Os fins devem ser os resultados que os cidadãos querem. Os especialistas oferecem os meios comprovadamente eficazes. E os representantes eleitos, enquanto guardiões do interesse comum, os implementam de acordo com uma escala de prioridades, custos e benefícios.

As distorções ocorrem por húbris de uma das partes. Os populistas alegam que estão apenas implementando a vontade do povo e acusam qualquer oposição de antidemocrática. Os tecnocratas alegam que só se curvam às necessidades e toda oposição é irracional.

O debate eleitoral no Brasil ilustra particularmente os riscos do populismo. A polarização ideológica devora a lógica e a empiria. A essência de uma política saudável, o senso de que os cidadãos têm escolhas, que elas devem ser baseadas em evidências e que os políticos devem assumir a responsabilidade por suas decisões, é sufocada por um fatalismo que quebra a organicidade das políticas públicas.

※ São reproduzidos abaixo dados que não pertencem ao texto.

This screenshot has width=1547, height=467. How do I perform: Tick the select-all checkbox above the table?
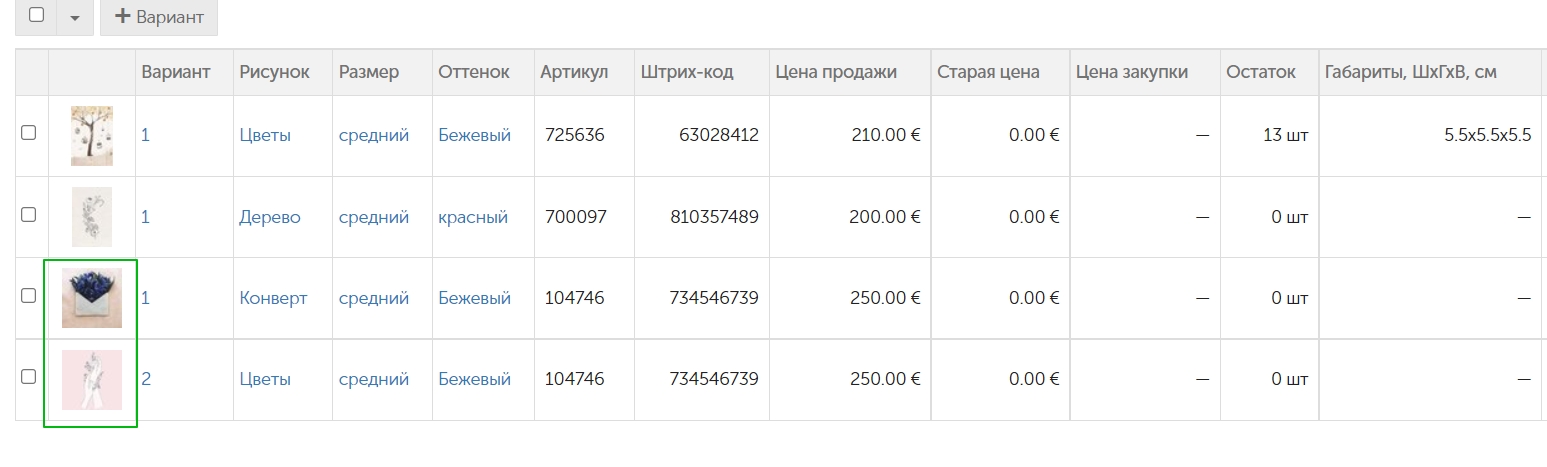(x=37, y=15)
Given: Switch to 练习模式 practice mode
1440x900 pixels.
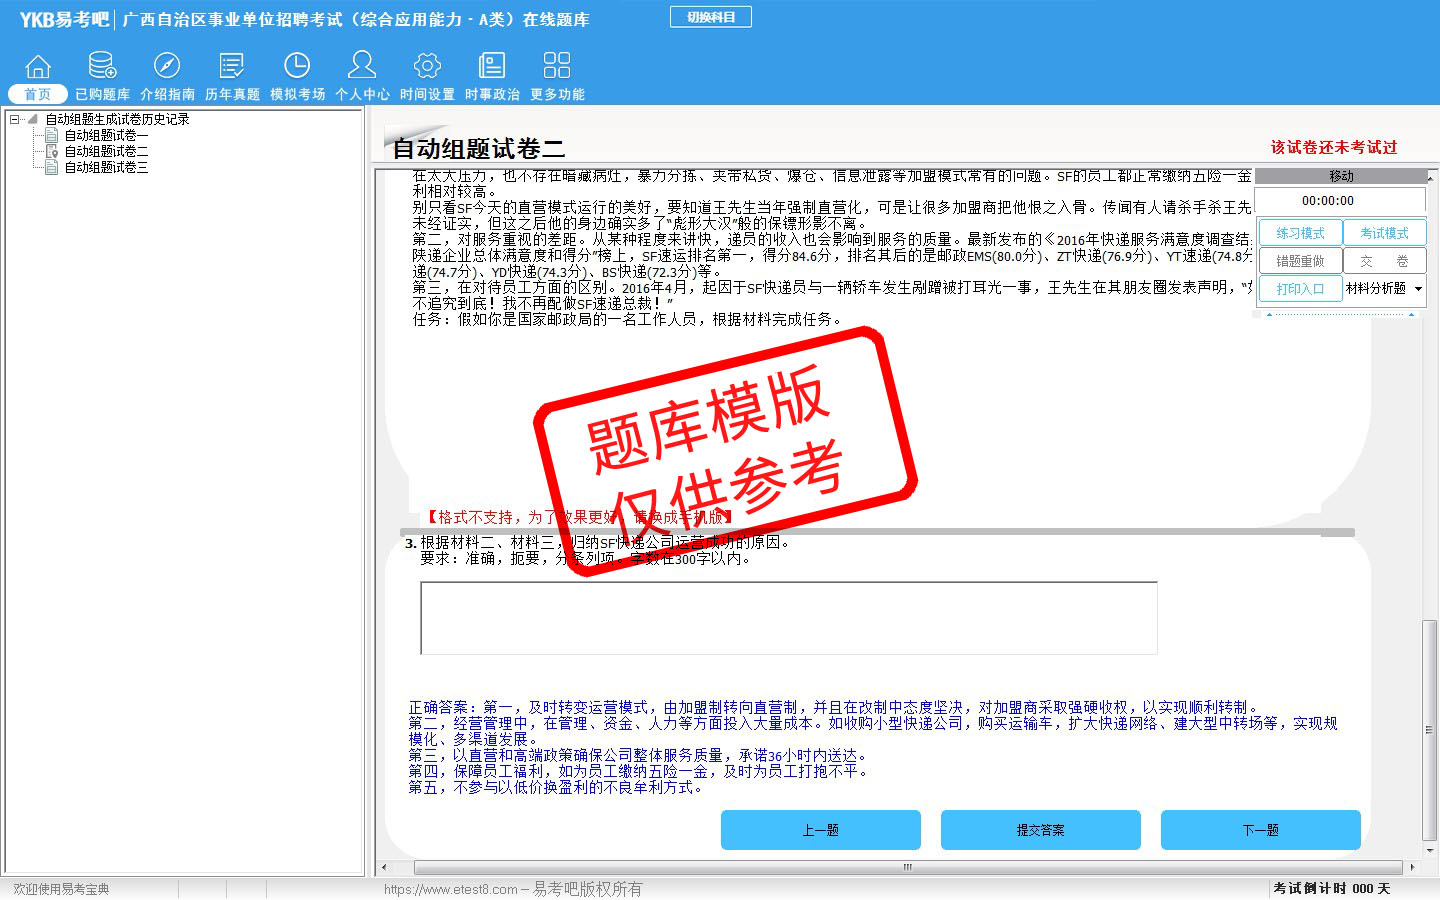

Um bom sistema penal, por exemplo, resguarda a segurança da sociedade e compensa os ofendidos, com punições ao ofensor, e, ao mesmo tempo, garante os direitos do ofensor e promove a sua ressocialização. Nas mãos dos demagogos, esses fins são antagonizados, como se só houvesse uma escolha entre políticas preventivas ou repressivas, entre o “garantismo” ou o “punitivismo”. Os partidários de cada campo – lutando pelo “bem” – se dispensam de apresentar evidências que demonstrem a eficácia de suas políticas e obliteram ad limine as evidências apresentadas pelo outro – o “mal”.

Quebrar essa lógica depende de os cidadãos revigorarem o seu senso de participação e escolha. Depende também da valorização do arcabouço instrumental que possibilita qualificar o Estado. Há muitas pessoas e instituições produzindo evidências nesse sentido. Há projetos, há tecnologias e há lideranças dispostas a aproveitar esse potencial. Mas, para que isso aconteça, será necessário desintoxicar o debate político, direcionando-o para o que importa: não uma disputa entre o “bem” e o “mal”, mas sim entre aquilo que funciona e o que não funciona.